What is the maximum value of 5 Sinθ + 12 cosθ?

Solution:

Maximum value = √(a^{2} + b^{2})

=13

QUESTION: 2

What is minimum value of Sinθ + cosθ ?

Solution:

Minimum value = √(a^{2} – b^{2})

=-√2

QUESTION: 3

If tan (x+y) tan (x-y) = 1, then find tan (2x/3)?

Solution:

tanA = cotB,

tanA*tan B = 1

So, A +B = 90^{o}

(x+y)+(x-y) = 90^{o}, 2x = 90^{o} , x = 45^{o}

Tan (2x/3) = tan 30^{o} = 1/√3

QUESTION: 4

Find the Value of tan60^{o} + tan120^{o}?

Solution:

tan(60) + tan(180-120)

=tan(60)+(-tan(60)) {because in second quadrant tan is -ve}

=0

QUESTION: 5

The least value of 2sin^{2}θ + 3cos^{2}θ

Solution:

2sin^{2}θ + 2cos^{2}θ + cos^{2}θ

=2(sin^{2}θ + cos^{2}θ) + cos^{2}θ ; (by putting sin^{2}θ + cos^{2}=1)

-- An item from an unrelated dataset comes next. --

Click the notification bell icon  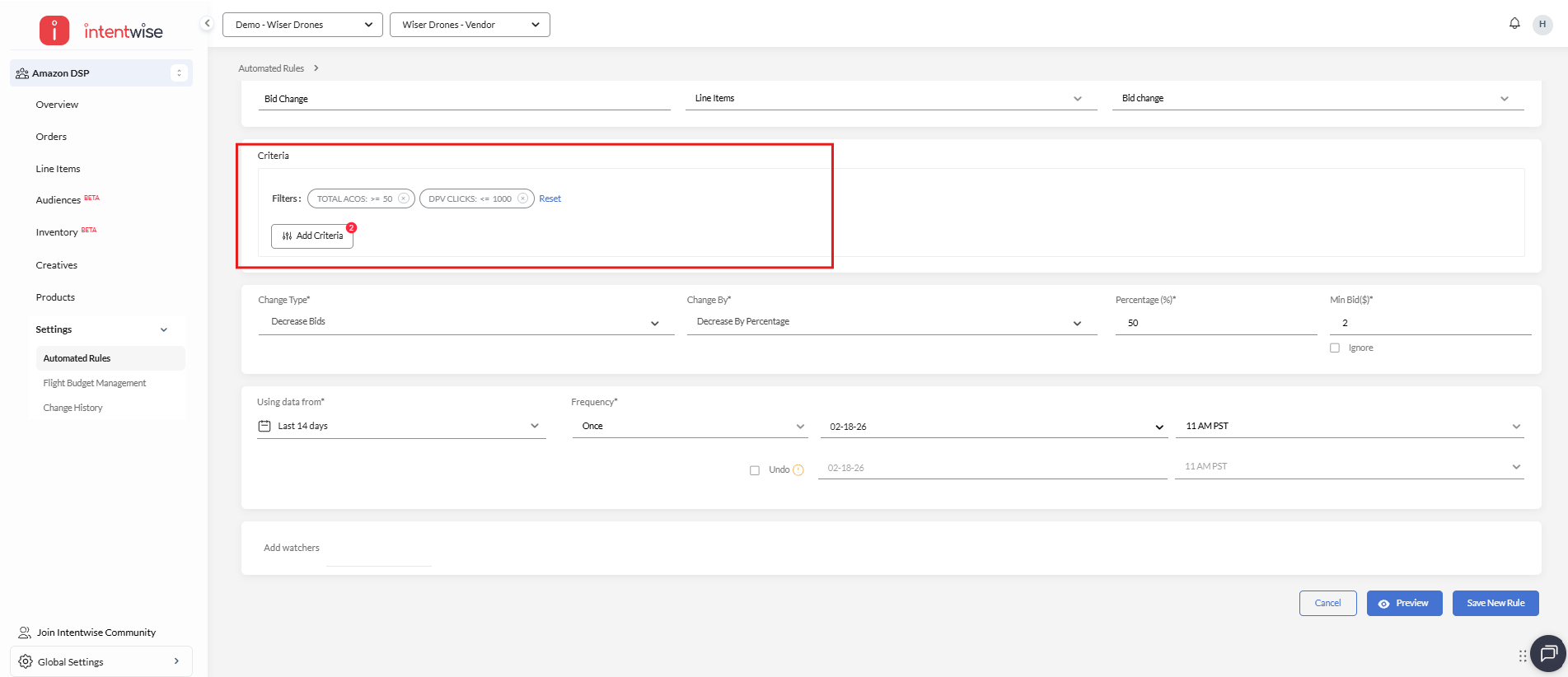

= 2 + cos^{2}θ ;(the minimum value of cos^{2}θ=0)

= 2 + 0 = 2

QUESTION: 6

The angle of elevation of the sun, when the length of the shadow of a tree is √3 times the height of the tree, is:

Solution:

Let AB be the height of the tree and AC be the length of the shadow. We need to calculate the angle ACB where BC is the hypotenuse.

Given,

AC:AB = √3

cot θ = √3

θ = 30 degrees.

QUESTION: 7

From a point P on a level ground, the angle of elevation of the top of a tower is 30 degrees. If the tower is 100 m high, the distance of point P from the foot of the tower is:

Solution:

Let QR be the tower. Then,

QR = 100 m and angle QPR = 30 degrees.

We know, cot 30° = √3 = PQ/QR.

Therefore, PQ = 100*√3 = 173 m.

QUESTION: 8

A man standing at a point P is watching the top of a tower, which makes an angle of elevation of 30° with the man’s eye. The man walks some distance towards the tower to watch its top and the angle of elevation becomes 60°. What is the distance between the base of the tower and the point P?

Solution:

Let MN be the tower and man be standing at P (30° = angle MPN) and Q (60° = angle MQN). We are only given two angles and no sides of the triangles. Therefore, the data is inadequate.

QUESTION: 9

A man is watching from the top of a tower a boat speeding away from the tower. The boat makes an angle of depression of 45° with the man’s eye when at a distance of 60 meters from the tower. After 5 seconds, the angle of depression becomes 30°. What is the approximate speed of the boat, assuming that it is running in still water?

Solution:

Let the tower be PQ and the boat be at positions R and S when making angles of 45° and 30° respectively.

Given, PR = 60 m.

Now, PQ/PR = tan 45° = 1. So, PQ = PR = 60 m.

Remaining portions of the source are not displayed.